**DESCRIPTION OF THE TASK:** Decide whether each statement below agrees with the text on SmartArt pie chart construction, answering yes or no and quoting the words of the text that settle it. 1. The slices are measured in radians. 2. Points are marked clockwise, with 0/360 as the reference point. 3. The shape adjust index idx2 gives the starting point of a slice.

OOXML SmartArt Pie Chart Construction

OOXML SmartArt Pie Chart Construction

In recent years, vector graphics have become much more preferable due to the various display systems encountered. Thus, images could be resized without fear of quality loss. SmartArt works in a similar fashion. To illustrate this, I am going to show the construction of a basic pie chart in Word 2010 as an example.

The graphic displayed above is an example of a basic pie chart with 3 slices. All 3 slices shown are constructed via XML.

To fully understand the construction of a smartart pie chart, an understanding of geometry is necessary. What do we know about a pie? It represents a geometric shape which happens to be a circle. What do we know about circles? How do we map a point on a circle? We can find definitive points on a circle given a unit of angular measurement. There are 2 widely used such measurements: radians and degrees. However, for our purposes, we are going to use the degree measurement as this is the measurement used by the current standard.

Note: 0° and 360° refer to the same point.

Illustrated above is our reference circle to explain the basics of construction. Think of this as a race. You have a starting point and an ending point. Given 2 points of reference, you can calculate the length between both points. This is how the slices of the pie are constructed. We provide a starting point and ending point by using the degrees unit of measurement. The direction of marking along the circular path is clockwise with 0/360 being our reference point. Therefore, to create a slice that is half of the circle (the top half); we provide the numerical values 180 and 360. 180 will be our starting point with 360 being the end of the angle.

The following 2 graphics illustrate this slice measurement. The graphic on the left shows the area of interest shaded, while the second shows the slice that would appear in Word 2010:

These values are contained in groups of two called shape adjust values. These values are sub-elements found underneath a serialized shape object (XML Element: dgm:shape) and are identified by a shape adjust index (idx), which uniquely identified the starting and ending points; with the shape adjust index idx1 being the starting point and idx2 being the ending point.

Please note that the information presented in this blog is not currently in the [MS-ODRAWXML] Specification document but should be included in a future release of the documentation.

References

[MS-ODRAWXML]: Office Drawing Extensions to Office Open XML Structure

Specifies extensions to the DrawingML OOXML File Format Structure, which is used in WordprocessingML, SpreadsheetML and PresentationML documents.

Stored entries
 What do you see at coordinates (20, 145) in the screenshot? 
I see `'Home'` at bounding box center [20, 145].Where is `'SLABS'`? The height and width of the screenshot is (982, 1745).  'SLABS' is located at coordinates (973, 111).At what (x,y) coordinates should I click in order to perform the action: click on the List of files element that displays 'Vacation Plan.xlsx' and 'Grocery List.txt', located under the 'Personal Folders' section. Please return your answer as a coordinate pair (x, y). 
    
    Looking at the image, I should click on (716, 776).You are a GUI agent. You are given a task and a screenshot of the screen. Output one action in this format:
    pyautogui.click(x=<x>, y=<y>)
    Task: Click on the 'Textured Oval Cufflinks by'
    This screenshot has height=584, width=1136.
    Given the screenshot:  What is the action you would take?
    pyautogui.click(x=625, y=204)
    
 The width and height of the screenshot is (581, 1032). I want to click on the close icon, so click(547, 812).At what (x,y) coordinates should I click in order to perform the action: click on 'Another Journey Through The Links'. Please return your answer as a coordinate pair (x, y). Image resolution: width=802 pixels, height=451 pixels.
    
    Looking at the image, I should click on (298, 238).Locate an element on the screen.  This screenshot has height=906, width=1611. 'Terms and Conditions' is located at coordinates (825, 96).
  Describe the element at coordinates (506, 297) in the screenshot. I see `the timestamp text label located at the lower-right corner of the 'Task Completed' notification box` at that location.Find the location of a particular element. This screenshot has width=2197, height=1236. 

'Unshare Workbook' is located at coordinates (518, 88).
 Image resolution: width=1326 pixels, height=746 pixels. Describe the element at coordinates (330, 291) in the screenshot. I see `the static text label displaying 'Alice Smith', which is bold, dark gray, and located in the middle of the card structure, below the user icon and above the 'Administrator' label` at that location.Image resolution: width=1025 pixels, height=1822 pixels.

**EXPECTED ANSWER:**
1. No: "we are going to use the degree measurement as this is the measurement used by the current standard."
2. Yes: "The direction of marking along the circular path is clockwise with 0/360 being our reference point."
3. No: "with the shape adjust index idx1 being the starting point and idx2 being the ending point."